Fereshta Qayumi, Senior Healthcare Consultant at Gemserv, explains why building trust of the workforce and public is a priority for a safe and transparent roll-out of GPDPR scheme.
FEW relationships in the NHS are as important as the one between us as patients and our general practitioner (GP). For most of us, our family doctor will be our first point of contact for health concerns, and a gateway to more specialist advice through other parts of the health service. Trust sits at the very heart of that relationship. We trust our GPs to apply their wide range of knowledge and experience to our everyday ailments and to know when to refer us to their colleagues.
This trust has been put under pressure in recent weeks due to concerns over the rollout of NHS Digital’s General Practice Data for Planning & Research (GPDPR) in England. These concerns have been shared by our doctors, politicians, other patients and even the Information Commissioner. Our doctors are concerned that we have not had enough time to understand the scheme and its benefits to make an informed decision, nor how to opt out. A poll carried out by our team in Gemserv reached the same conclusion, with 47% of respondents saying more consultation was needed.
Last week’s decision to delay the start of the data collection scheme from 1 July to 1 September created the opportunity for NHS Digital to win our trust and raise awareness of the scheme’s benefits before focusing on the roll-out.
How will the new system use our data to save lives?
Our current data collection system requires replacement – it is more than a decade old. But what will the new system do? The new system will extract certain pieces of data from our GPs’ patient records and use it to help the NHS in its planning and research. They need to gather information about us on a population-level scale, which will help researchers to find the best treatments and strategies for a range of diseases that we suffer from, and to plan for the services we will need in the future.
For this, they need information on our appointments, treatments, and referrals to hospitals. We would also have to share information on drugs prescribed, diagnostic tests performed, and mental health. It is, however, promised that GPDPR will not take our whole records, but instead will pseudonymise information before it leaves the GPs’ surgery. So, essentially, we cannot be directly identified, but our information would still be useful to researchers.
What are the principles of data sharing and why is it so important?
We can all agree that data has been key during the pandemic, not only in the UK but worldwide. Our data from GPs, for example, was crucial in identifying which treatments were effective against Covid-19 through the University of Oxford’s Recovery Trial. Even determining which one of us should get our vaccinations first was guided by population data collection. No data would mean no Joint Committee on Vaccination & Immunisation’s priority list.

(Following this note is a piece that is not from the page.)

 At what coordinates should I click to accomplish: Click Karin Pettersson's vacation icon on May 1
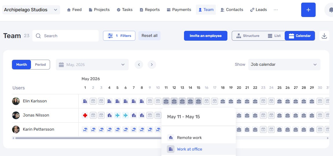(85, 129)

Nevertheless, we need to feel confident in how our data is used – at all times. Any misgivings or misunderstandings surrounding the scheme, or any other scheme, should not impact the trust we place in our health care system. Data does indeed save lives, but we should not have to hesitate when seeking treatment over concerns about how our personal information will be used. This is where principles of data sharing come into play.
We at Gemserv, as GDPR experts across a range of industries, from healthcare through to energy, have learnt that the principles of data sharing must be at the forefront of any data strategy delivery. As a core principle, full transparency of the whole data sharing process must be provided. All of us need to be made aware when our data will be extracted, the explicit purpose for which our data will be used, how our data will be used once it is accessed- both now and in the future. Once this is clear in our minds and we have been given enough time to process and retain this information, we can then weigh the benefits against the risks and make an informed decision whether we are comfortable to share our data or not. These principles must always be adhered to – no excuses!

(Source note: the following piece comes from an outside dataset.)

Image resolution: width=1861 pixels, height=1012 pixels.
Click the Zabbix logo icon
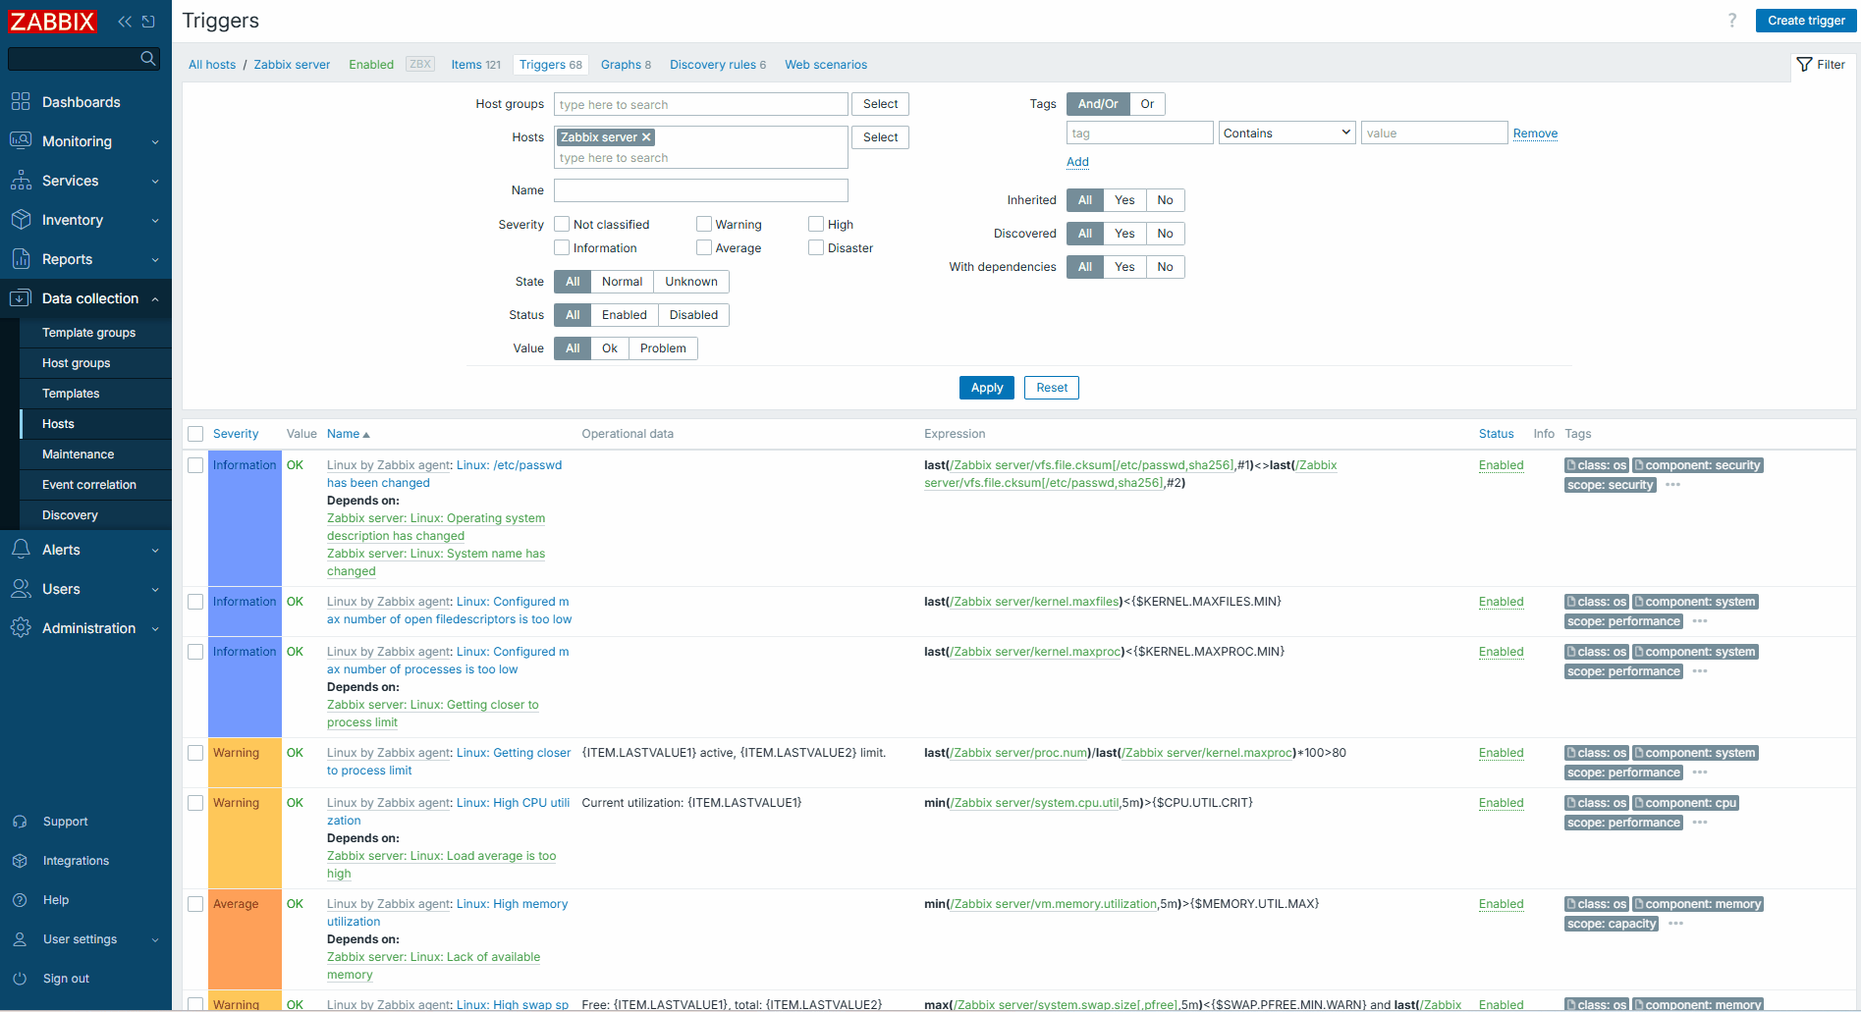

What can be done to build and sustain our trust?
We trust our workforce and their ability to make decisions that benefit our present and future health. A product or process without buy-in of our people, has never made it far in health care. So, what should NHS Digital focus on now? They should prioritise building the trust of our workforce in data sharing. How? By engaging and consulting with our workforce, empowering their voices throughout all stages of the development process- as early as concept development to as far as the roll-out stages. Not only for this scheme but for all future schemes too!
How will this help us as patients? As our workforce play a more engaged role in GPDPR and become advocates for the scheme, they will in turn encourage us to actively seek information about data sharing, take our time to process this information and make informed decisions. We will start to feel that we have the support of our workforce whom we can rely on for guidance and support – slowly but surely that trust can recover and strengthen.
Equally as important, NHS Digital can reach us through other channels too. For example, in the era of social media, we can be reached through social media advertising campaigns, television campaigns, college and university information evenings to spread the word about the benefits of sharing our pseudonymised patient data safely and how we can opt out.
The delay – a golden opportunity
NHS Digital should consider the delay for the roll-out as an opportunity. An opportunity to engage with us and involve our workforce throughout all stages of the development process; to refocus on building trust of our people before focusing on products or processes. All stakeholders need to come together for a shared sole purpose – to create and roll-out what is best for us as patients. The earlier this opportunity is taken, the safer and more comfortable we will feel to share our data securely.